▸ PASSAGE FOR REVIEW:
——
David Bowie & Tina Turner: Did They Or Didn't They?...

Few would have predicted Tina Turner’s triumphant comeback in 1984, when Private Dancer put her on top of the album charts – least of all, perhaps, Turner herself. For years she was trapped in a toxic, abusive marriage with Ike Turner, the man who discovered her and transformed Anna-Mae Bullock from Nutbush, Tennessee, into an R&B superstar called Tina Turner. But the pair’s troubled relationship finally came to an end when they were on tour together in 1975, and Tina resolved to leave him for good.
With 36 cents to her name, Turner slipped away when her husband was asleep, escaping their hotel room in Dallas and making her way to a friend’s house. She found a good Samaritan in the shape of a lawyer friend, who paid for an aeroplane ticket for her to Los Angeles. Initially, she eked out a living by doing a cleaning job to pay her rent. After her divorce from Ike, in 1978, Turner began taking tentative steps to begin a new career as a solo performer. She had recorded albums under her own name before – as side projects while with Ike – but now she elected to begin her solo career proper with cabaret-style shows in Las Vegas. She released her third solo album, the disco-inflected Rough, in 1978, followed by the similarly styled Love Explosion, a year later, but they were both flops, indicating, perhaps, that Tina Turner had reached her sell-by date.

In her memoir, Turner goes into a bit more depth about how Bowie helped her with her solo career;
My Cinderella moment happened in New York at a club called the Ritz. Unknown to me, David Bowie had turned down an invitation from record-company executives to go out to celebrate the launch of his new album, Let's Dance.
——
▸ DATASET EXTRACT:
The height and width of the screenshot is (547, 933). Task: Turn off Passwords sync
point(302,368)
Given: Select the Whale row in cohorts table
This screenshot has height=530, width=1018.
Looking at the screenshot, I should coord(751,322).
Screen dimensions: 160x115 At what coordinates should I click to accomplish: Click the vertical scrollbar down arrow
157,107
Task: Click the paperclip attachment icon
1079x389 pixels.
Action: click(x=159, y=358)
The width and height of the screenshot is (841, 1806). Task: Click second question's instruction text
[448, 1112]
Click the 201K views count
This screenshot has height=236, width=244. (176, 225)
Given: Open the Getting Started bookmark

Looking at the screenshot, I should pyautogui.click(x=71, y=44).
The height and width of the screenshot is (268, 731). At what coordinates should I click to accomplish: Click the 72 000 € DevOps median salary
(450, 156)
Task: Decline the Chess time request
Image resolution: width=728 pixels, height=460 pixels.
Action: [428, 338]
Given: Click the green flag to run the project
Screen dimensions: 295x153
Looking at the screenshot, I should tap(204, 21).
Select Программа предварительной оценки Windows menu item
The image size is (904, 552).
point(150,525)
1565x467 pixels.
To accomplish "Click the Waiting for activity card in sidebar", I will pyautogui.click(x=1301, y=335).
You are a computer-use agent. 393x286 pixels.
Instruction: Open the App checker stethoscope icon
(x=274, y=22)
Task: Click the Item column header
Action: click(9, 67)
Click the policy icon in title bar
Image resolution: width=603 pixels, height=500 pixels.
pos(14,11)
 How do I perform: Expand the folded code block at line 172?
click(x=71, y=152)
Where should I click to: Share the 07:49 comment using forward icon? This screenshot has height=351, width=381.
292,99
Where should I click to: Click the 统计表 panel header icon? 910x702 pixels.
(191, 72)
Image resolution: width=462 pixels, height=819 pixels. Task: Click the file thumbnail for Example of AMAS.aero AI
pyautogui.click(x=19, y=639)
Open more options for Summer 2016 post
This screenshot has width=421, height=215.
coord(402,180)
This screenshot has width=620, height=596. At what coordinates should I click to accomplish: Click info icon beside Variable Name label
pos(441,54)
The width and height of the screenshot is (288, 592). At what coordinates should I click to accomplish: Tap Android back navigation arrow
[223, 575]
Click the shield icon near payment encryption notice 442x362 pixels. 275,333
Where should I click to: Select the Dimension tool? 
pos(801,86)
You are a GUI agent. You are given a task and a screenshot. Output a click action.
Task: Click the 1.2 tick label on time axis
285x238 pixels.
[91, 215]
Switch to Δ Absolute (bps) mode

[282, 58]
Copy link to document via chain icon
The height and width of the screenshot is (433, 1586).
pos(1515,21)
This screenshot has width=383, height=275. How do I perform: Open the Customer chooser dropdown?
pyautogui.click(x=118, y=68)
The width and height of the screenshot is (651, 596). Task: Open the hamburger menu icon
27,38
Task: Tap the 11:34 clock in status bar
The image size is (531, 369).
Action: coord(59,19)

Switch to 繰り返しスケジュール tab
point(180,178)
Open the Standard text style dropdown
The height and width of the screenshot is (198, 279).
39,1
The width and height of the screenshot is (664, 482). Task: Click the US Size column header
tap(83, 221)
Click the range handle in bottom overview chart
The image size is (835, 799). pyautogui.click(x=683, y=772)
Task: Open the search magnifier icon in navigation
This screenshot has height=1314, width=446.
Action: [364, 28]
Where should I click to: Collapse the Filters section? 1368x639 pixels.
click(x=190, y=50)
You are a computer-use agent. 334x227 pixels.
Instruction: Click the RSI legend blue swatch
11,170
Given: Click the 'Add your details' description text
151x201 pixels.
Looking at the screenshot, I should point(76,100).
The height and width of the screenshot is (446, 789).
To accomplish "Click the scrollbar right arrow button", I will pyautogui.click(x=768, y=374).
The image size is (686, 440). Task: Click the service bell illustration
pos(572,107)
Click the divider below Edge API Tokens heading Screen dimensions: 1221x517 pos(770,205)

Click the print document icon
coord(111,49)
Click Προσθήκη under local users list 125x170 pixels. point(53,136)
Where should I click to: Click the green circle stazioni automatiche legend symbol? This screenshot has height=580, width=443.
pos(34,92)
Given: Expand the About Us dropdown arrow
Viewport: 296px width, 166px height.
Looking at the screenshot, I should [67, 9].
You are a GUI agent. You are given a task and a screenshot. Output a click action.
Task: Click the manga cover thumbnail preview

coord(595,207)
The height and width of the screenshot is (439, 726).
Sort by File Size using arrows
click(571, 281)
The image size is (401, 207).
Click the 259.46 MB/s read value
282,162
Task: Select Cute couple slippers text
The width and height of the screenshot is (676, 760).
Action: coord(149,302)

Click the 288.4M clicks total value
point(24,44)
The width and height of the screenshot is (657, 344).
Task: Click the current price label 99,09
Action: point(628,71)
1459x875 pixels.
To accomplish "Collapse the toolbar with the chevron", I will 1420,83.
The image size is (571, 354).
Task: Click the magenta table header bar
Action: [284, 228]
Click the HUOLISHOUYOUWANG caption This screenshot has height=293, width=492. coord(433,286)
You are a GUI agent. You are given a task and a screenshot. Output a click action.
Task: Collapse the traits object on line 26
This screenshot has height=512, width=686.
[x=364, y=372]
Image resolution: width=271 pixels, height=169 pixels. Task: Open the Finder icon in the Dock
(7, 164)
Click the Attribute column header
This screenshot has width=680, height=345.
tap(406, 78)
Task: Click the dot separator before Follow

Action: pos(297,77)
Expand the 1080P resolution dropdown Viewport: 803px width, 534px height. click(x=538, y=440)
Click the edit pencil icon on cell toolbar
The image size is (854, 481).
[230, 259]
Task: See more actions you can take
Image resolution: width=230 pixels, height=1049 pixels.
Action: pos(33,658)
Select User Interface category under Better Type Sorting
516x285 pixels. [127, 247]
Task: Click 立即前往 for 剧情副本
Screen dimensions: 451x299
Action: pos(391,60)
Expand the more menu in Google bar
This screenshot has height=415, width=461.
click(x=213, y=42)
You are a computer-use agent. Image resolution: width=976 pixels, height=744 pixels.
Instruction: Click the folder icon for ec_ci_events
——
▸ ACTION ITEM:
Continue the article about Tina Turner's comeback and David Bowie, picking up after its last sentence.

▸ WRITTEN RESPONSE:
He'd be busy that night, he said — he was going to see his favourite singer at the Ritz. Me!
Well, that started a stampede. Suddenly, my manager was being bombarded by calls from music executives who were desperate to get tickets. With David's seal of approval, I'd suddenly become infinitely more interesting. The show went really well — great energy and an audience that was with me every high-kicking step of the way. And afterwards, David came backstage with Keith Richards in tow.
The three of us were having such a great time talking about music (and passing round bottles of Jack Daniel's and champagne) that we didn't want the night to end. So we moved the party to Keith's suite at the Plaza Hotel.
Ron Wood dropped by, David started playing the piano and we jammed the night away. It was a rock 'n' roll dream. I didn't leave till early the next morning, when I hailed a taxi and headed back to reality.
A new reality, as it turned out, because that night at the Ritz changed my life dramatically. Capitol signed me to a record deal, as did EMI in England.
Bowie’s pioneering artistic strides have been well documented, he is also remembered for another reason; his promiscuity. Fluid like the music he wrote, the tales of Bowie’s sexual encounters are manifold. They range from having an alleged romance with Mick Jagger to a brief relationship with the mother of Guns N’ Roses axeman, Slash.

It is said that Bowie spent four years trying to seduce the iconic singer, and finally managed to do it by singing one of her biggest hits, ‘Proud Mary’, in a hotel room, wearing one of her wigs and nothing else.
In a 2020 interview with The Sun, her close friend and personal assistant, Eddy Hampton Armani, explained how it went down between two of the most iconic artists of all time, and it was classic Bowie. Sleazy, humorous and borderline lecherous, the vignette paints a picture of Bowie fancying himself as something of a modern-day Casanova rather than a pop star.
Armani said: “It was in 1985, and they were performing at Birmingham’s NEC on the UK leg of her Private Dancer tour. She told me David had already told her many times, ‘I want you’. I was asked to collect sushi from David’s favourite Mayfair restaurant in London and bring it up to Birmingham for them”.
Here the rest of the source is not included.